Jim Cameron, a partner at Reveal, praised HCP as a comprehensive development platform the company uses to build "sidecar" applications that access SAP systems. "The ability to build these sidecar SAP HANA Cloud apps has been very profitable for us," Cameron said. The platform helped the company move to a recurring revenue model, he said.

Startup MacroMicro developed its OrgInsight software, designed to help human resource management executives analyze employee and organizational data, on HCP and taps into HANA's built-in analytical capabilities. (MacroMicro was SAP's Pinnacle Award winner for application development partner of the year.)

Earlier this year Smart Utility Systems moved its mobile applications for the utility industry to HCP, transitioning off of other platforms including Amazon Web Services and Rackspace, said Kurt Sweetser, the company's vice president of alliance partnerships and customer relations. The applications take advantage of the prebuilt services within the HANA Cloud Platform, and HCP provides the link between the mobile applications and a utility company's IT system, he said. (Smart Utility Systems also won a Pinnacle award for OEM partner of the year.)

And PTC's ThingWorx business, which is assembling an Internet of Things platform, is integrating its system with both HANA and HCP. "That gives us access to the whole world of SAP products," said John Stuart, division vice president of technology platform group global sales and partners, at PTC ThingWorx.

HANA adoption is also being driven by growing demand for S/4HANA, the next-generation suite of ERP applications that SAP launched last year.
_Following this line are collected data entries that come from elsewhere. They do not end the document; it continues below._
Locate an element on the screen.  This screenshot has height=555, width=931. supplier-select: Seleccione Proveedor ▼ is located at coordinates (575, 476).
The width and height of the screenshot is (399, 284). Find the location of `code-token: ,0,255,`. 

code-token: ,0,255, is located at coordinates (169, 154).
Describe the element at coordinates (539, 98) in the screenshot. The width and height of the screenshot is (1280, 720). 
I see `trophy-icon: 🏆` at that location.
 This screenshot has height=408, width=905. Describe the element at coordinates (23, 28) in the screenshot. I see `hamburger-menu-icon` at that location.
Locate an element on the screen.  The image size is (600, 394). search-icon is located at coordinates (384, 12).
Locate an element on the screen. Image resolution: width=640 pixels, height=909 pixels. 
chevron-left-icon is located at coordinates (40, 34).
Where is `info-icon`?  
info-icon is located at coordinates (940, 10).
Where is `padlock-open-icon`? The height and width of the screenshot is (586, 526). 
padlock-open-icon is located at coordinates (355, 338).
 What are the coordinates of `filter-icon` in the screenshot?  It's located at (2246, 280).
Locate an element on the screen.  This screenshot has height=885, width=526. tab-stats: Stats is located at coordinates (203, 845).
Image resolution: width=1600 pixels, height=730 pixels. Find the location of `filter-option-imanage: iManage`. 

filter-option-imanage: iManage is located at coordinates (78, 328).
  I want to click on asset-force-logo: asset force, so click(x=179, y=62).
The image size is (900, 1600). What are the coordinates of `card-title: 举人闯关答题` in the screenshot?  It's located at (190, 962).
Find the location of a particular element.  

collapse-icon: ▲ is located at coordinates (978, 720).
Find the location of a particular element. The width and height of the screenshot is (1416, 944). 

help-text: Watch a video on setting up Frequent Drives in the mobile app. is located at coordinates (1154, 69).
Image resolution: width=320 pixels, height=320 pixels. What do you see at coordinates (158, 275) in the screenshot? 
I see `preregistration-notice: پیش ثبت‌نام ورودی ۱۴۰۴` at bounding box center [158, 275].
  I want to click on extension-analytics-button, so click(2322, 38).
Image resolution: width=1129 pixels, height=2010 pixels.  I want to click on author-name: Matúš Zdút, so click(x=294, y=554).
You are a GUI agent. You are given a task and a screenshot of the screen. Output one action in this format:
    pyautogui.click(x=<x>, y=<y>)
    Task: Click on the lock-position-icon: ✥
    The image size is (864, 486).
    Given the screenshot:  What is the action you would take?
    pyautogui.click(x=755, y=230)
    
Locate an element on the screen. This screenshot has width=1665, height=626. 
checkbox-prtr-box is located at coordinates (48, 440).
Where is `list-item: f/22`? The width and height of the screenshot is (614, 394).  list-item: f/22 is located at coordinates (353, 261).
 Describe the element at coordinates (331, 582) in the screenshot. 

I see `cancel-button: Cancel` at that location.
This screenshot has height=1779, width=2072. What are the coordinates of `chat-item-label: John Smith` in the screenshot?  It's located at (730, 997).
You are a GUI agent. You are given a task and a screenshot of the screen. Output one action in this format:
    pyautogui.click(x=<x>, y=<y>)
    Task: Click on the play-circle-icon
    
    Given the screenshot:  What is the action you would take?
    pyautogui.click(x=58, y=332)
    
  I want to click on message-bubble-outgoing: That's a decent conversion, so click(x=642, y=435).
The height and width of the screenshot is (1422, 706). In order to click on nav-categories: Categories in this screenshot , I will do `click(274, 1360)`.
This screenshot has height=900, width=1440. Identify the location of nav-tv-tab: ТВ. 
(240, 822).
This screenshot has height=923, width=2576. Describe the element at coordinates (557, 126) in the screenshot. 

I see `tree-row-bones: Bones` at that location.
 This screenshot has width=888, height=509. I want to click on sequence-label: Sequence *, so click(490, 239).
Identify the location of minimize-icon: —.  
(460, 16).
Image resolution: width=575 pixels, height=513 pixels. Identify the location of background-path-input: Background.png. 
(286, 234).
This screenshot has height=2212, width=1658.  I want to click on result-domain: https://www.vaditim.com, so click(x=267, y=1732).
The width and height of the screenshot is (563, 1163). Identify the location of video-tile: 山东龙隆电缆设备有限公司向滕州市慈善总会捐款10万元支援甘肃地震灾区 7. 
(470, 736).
TCS recently set up a task force to work with its top customers to set up road maps for implementing S/4HANA, based on their needs.

Many clients of Itelligence, one of SAP's biggest channel partners, are considering implementing S/4HANA in a cloud environment, said Steve Niesman, president and CEO of the Downers Grove, Ill.-based solution provider.

The new releases of HANA and HANA Cloud Platform are, in turn, generating demand for tools and services like business process testing and discovery software from Worksoft, based in Addison, Texas, that help companies ensure that no business processes are broken when new software is introduced into an IT network.

"It's a big change for a lot of customers," said Shoeb Javed, Worksoft's chief technology officer, in a Sapphire interview, noting that some businesses have custom code written for HANA that has to work with the new release. And increasing sales of the SAP S/4HANA application set is also driving demand for Worksoft's technology. Worksoft is itself an SAP partner that, in turn, also works with other SAP integration and implementation partners.

At Sapphire, SAP also unveiled plans to give customers more flexibility in how they upgrade their HANA implementations. SAP currently delivers HANA updates twice a year, but some businesses and organizations prefer not to upgrade their IT systems that often, given that updating HANA can mean updating applications that work with the platform, said Tsai, the SAP HANA product marketing executive.

Under the new expanded maintenance life cycle program, customers can stay with a specific edition of HANA for up to three years, receiving only security updates. At any time during that period, a customer can upgrade HANA, getting all the functionality added to the software since the customer's last upgrade, Tsai said.